面对方玉霭情况恶化这件事,江元聘在医生的嘱托下已经有了心理准备,并在离方玉霭最近的地方安排了相关的医疗设施。
只是亲眼看着方玉霭被推进手术室,江元聘的心还是忍不住揪起来。
“怎么会出那么多血?不是说有所缓解吗?”江照怔怔地盯着手术中三个字,脑海里回想着来之前江元聘给他看的那份病历。
江元聘看了江照一眼,余光瞥见满手是血,呆滞得如同失去灵魂的裴镜洄。
“那是回国之前的报告。”江元聘冷声说,说着便转身走向裴镜洄。
裴镜洄坐在长椅上,低着头魔怔般看着自己手上的血,听到江元聘的声音之后迷茫地抬起头。
“是啊,明明有所缓和。”江元聘在裴镜洄面前站定,“但为什么回国没多久,就恶化了呢?”
四目相对,两只站在食物链顶端的野兽互相散发出对对方的杀意。
“你什么意思?”裴镜洄仰头看着江元聘,即使在地理位置上处于劣势,但气势却丝毫不弱。
“我的意思还不明显吗?”
眼看着两人看着对方的眼里都要磨出火星子了,江照怕打起来,立马上前劝架。
“这是医院,有什么事回去再说。”
江元聘不动,裴镜洄也不动。
“江总,江先生想见你。”不知什么时候,院长站到了江元聘身后,弱弱地开口。
江元聘眉头一皱,看向院长。
院长口中的江先生只有一位。
“爸爸?”江照先一步察觉到有人在盯着自己看,回过头一看,便和江老先生对上了。
院长见江元聘没阻止,便知趣地先一步离开了。
“你来干什么?”江元聘也不太想搭理江老先生。
裴镜洄也看向了江老先生。
除了担心方玉霭的情况,裴镜洄更加在意为什么江家对方玉霭那么上心。
“我来看看自己的儿子,不行吗?”江老先生保养得很好,步伐沉稳地走到江元聘面前。
路过裴镜洄的时候还挑眉看了一眼,“这位是……?”
“你要看你哪个儿子?”江元聘自动忽略裴镜洄。
江老先生玩味地勾了勾唇,看了江照一眼,很快便冷漠地移开了视线。
“当然是我亲儿子。”
“哐——”手术室的门开了。
所有的注意力都被吸引了过去,没人理会江老先生。
“怎么样了?”先冲上去的人是江元聘。
“暂时止血了,但情况还是不太好。”医生疲惫地说。
除了不明所以的裴镜洄,其他人都松了口气。
裴镜洄原本想冲到医生面前再问几句,但却被江家兄弟堵在了外边。
等到方玉霭进了病房,裴镜洄才拦住了江元聘。
“他的身体怎么回事?你和他又是什么关系?”裴镜洄逼问道。
江照缩在江元聘身后,他还是有些怵裴镜洄的,更何况现在的裴镜洄面色凶恶,一副随时要暴起咬人的模样。

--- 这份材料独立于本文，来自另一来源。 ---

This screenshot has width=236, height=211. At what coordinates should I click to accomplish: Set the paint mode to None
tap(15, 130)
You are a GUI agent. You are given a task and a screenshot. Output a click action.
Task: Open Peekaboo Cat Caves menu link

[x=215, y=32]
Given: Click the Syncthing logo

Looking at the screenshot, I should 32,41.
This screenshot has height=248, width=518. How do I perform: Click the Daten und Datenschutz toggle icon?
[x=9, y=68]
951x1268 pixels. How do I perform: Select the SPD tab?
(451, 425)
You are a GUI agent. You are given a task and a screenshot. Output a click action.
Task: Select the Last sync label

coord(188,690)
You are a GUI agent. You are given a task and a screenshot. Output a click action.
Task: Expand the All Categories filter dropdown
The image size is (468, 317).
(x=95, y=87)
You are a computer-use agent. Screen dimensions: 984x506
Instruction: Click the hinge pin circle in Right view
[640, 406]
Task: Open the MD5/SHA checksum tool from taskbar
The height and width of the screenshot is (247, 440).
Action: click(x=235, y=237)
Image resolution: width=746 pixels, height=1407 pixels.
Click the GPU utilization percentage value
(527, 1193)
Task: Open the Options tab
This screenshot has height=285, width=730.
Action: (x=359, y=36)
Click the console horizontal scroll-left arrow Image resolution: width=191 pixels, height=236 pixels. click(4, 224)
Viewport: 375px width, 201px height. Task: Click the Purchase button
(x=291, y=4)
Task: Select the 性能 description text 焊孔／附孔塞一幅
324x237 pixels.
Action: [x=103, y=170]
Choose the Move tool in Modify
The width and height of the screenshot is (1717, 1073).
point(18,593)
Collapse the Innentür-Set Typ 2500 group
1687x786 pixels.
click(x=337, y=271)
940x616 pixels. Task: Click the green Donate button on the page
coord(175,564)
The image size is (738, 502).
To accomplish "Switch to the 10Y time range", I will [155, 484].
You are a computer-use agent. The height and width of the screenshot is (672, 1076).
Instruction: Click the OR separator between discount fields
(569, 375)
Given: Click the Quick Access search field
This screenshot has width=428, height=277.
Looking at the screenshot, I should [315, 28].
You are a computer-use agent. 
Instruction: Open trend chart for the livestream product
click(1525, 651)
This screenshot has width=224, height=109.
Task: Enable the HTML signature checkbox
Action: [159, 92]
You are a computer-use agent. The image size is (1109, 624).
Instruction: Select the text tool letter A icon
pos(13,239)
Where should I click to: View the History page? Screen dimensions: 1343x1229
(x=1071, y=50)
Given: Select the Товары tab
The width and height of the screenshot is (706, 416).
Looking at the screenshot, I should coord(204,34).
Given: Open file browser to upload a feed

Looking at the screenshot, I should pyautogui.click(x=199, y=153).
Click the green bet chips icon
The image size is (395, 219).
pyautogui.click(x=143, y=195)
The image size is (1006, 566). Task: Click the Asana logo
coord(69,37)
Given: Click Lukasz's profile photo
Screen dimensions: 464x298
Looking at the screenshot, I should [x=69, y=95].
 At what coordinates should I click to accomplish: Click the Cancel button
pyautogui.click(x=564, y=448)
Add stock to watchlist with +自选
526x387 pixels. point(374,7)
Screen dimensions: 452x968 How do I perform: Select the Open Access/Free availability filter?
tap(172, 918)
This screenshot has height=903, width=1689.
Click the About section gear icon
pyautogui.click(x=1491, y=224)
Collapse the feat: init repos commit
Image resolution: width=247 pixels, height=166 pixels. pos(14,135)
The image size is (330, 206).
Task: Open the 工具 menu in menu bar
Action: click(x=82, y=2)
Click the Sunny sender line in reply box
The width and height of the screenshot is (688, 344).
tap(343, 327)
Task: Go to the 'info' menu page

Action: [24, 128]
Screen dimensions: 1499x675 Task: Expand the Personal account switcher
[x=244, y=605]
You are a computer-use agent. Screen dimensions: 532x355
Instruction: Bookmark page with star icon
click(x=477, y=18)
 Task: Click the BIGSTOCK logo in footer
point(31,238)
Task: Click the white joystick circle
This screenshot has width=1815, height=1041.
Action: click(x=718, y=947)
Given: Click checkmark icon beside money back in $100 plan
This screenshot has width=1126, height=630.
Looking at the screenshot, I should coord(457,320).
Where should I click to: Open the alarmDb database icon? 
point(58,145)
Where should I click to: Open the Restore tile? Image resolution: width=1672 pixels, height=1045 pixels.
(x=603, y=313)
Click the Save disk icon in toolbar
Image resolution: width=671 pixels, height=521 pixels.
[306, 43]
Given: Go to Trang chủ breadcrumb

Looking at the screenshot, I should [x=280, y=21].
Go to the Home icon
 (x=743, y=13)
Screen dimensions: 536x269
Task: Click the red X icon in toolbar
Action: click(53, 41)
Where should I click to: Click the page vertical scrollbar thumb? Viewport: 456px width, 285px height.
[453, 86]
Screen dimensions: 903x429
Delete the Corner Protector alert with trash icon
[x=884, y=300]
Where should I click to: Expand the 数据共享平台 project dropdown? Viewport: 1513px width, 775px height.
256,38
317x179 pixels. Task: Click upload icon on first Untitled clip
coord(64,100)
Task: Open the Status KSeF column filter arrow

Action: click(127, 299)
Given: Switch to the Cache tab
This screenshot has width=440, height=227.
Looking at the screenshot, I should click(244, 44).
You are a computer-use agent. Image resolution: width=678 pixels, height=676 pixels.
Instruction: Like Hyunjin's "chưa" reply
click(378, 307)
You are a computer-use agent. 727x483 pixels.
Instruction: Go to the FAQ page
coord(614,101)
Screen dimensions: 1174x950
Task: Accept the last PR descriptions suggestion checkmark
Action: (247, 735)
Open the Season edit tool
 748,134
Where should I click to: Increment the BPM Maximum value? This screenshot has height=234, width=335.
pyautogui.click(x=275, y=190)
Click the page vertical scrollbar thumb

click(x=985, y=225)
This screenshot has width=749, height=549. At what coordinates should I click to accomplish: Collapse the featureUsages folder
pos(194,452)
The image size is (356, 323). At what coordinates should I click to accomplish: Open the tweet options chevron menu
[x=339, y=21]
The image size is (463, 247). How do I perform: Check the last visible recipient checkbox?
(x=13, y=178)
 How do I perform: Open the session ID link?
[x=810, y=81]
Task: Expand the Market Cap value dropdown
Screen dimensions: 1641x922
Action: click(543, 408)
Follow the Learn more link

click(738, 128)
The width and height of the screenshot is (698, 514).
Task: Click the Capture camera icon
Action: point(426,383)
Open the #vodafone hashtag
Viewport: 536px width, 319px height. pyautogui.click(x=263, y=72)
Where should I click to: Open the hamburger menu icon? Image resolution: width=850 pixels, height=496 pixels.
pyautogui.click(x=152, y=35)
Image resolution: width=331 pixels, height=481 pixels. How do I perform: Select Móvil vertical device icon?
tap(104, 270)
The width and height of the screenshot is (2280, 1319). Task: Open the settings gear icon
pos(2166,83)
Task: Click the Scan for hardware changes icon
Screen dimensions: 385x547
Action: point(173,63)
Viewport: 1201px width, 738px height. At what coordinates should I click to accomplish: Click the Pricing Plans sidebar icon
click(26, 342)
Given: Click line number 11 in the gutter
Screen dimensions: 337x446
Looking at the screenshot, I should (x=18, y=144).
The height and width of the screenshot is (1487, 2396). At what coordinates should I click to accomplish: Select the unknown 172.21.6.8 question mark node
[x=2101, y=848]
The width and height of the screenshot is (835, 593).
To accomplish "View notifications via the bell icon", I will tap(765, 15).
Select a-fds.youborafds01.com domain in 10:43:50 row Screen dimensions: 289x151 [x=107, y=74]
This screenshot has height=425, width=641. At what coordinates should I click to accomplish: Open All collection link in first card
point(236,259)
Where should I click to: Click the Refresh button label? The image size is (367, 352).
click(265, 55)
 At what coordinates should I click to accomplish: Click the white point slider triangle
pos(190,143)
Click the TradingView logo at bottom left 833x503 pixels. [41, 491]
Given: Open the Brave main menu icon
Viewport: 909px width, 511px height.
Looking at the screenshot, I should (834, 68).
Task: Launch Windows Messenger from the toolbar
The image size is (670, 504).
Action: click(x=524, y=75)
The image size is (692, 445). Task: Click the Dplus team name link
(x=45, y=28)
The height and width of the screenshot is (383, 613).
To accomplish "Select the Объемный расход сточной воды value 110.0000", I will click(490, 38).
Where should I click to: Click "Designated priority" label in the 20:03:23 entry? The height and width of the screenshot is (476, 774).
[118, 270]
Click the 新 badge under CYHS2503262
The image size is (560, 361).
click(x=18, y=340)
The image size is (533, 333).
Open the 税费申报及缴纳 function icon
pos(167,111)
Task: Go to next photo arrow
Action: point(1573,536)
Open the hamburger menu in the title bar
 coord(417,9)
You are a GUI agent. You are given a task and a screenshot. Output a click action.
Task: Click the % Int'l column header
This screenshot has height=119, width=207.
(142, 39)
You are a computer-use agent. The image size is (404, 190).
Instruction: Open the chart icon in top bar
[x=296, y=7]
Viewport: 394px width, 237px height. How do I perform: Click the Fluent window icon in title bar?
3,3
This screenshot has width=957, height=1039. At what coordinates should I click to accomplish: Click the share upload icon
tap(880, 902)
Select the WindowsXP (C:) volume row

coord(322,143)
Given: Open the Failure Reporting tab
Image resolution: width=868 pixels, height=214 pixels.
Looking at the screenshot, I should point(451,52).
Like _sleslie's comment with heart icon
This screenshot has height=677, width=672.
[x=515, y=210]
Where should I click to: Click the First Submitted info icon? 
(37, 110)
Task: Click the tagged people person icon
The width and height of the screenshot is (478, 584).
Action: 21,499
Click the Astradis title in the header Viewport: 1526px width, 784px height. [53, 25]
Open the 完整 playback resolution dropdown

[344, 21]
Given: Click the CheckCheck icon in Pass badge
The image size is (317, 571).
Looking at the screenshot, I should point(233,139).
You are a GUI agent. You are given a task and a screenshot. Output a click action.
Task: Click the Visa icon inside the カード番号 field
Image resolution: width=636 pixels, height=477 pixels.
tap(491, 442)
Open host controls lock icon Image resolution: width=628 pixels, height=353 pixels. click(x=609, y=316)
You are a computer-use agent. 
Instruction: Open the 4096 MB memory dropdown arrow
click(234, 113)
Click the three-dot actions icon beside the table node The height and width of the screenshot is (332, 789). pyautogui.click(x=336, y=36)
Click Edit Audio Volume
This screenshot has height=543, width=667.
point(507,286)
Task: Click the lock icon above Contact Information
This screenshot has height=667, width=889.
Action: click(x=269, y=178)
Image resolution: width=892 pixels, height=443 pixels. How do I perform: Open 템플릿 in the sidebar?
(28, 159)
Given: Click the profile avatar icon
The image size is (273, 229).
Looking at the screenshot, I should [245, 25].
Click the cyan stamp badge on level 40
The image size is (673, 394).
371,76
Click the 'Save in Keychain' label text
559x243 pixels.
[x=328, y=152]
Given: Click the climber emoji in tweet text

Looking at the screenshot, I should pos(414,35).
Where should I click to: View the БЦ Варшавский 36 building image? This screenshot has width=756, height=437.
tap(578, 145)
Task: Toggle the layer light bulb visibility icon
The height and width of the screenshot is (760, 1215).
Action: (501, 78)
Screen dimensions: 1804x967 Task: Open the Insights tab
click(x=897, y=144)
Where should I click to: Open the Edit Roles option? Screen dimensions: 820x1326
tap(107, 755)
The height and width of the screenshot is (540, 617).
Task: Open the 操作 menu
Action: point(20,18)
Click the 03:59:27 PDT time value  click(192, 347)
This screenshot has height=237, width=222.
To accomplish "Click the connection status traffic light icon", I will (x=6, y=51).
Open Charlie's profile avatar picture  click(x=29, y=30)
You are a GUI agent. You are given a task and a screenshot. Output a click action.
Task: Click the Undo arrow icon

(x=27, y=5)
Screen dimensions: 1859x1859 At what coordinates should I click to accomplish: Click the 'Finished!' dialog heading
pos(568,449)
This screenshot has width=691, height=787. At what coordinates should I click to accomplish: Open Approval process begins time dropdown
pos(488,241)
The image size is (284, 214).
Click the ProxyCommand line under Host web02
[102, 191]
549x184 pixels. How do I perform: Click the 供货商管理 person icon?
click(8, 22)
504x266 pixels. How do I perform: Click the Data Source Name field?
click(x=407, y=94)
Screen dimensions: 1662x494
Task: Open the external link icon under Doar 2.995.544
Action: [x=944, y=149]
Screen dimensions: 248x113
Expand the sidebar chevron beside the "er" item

但江元聘却不怎么想理他,撞开裴镜洄的肩膀,直接进了病房将裴镜洄和江照都关在了门外。
这里是江元聘的地盘,裴镜洄没办法来强的,只能在门口生闷气。
同样被关在外边的还有一脸焦急的江照。
裴镜洄的目光扫向江照。
“你知道些什么?”裴镜洄知道江照对方玉霭心思不纯。
看着江元聘对方玉霭上心的样子,意图也一定不单纯。
究竟是什么关系,才能让江家兄弟为方玉霭做到这个份上。
“我……”江照连忙后退,不知道该不该说。
裴镜洄步步紧逼,最后江照撞到了一个坚硬的怀抱。
“这位先生,麻烦您对小朋友说话客气一点。”是一直站在旁边不说话的江老先生。
他将江照拉到了自己身后,直视着裴镜洄那双要吃人一般的眼睛。
“哼。”裴镜洄看着对方那张和江元聘有些相似的脸,不用问都知道这是江元聘的父亲。
江家一家子都让他觉得碍眼。
“你们不说,那我就自己去问方玉霭。”裴镜洄也没打算从江家人嘴里听到些什么。
就算他们说了,裴镜洄也不会信。
现在他只等着方玉霭醒过来,想知道什么,他会亲自去问。
而且他相信,只要方玉霭醒来,一定会和他走。
但令裴镜洄失望的是,方玉霭一直没醒,期间一直在发烧,就算醒来,江元聘也不允许人进去探望。
天天守在医院,就算裴镜洄是个傻子,也意识到方玉霭的情况很危险。
明明在他看来只是有些瘦削的人,却得了那样要命的病,甚至到了不可挽回的地步。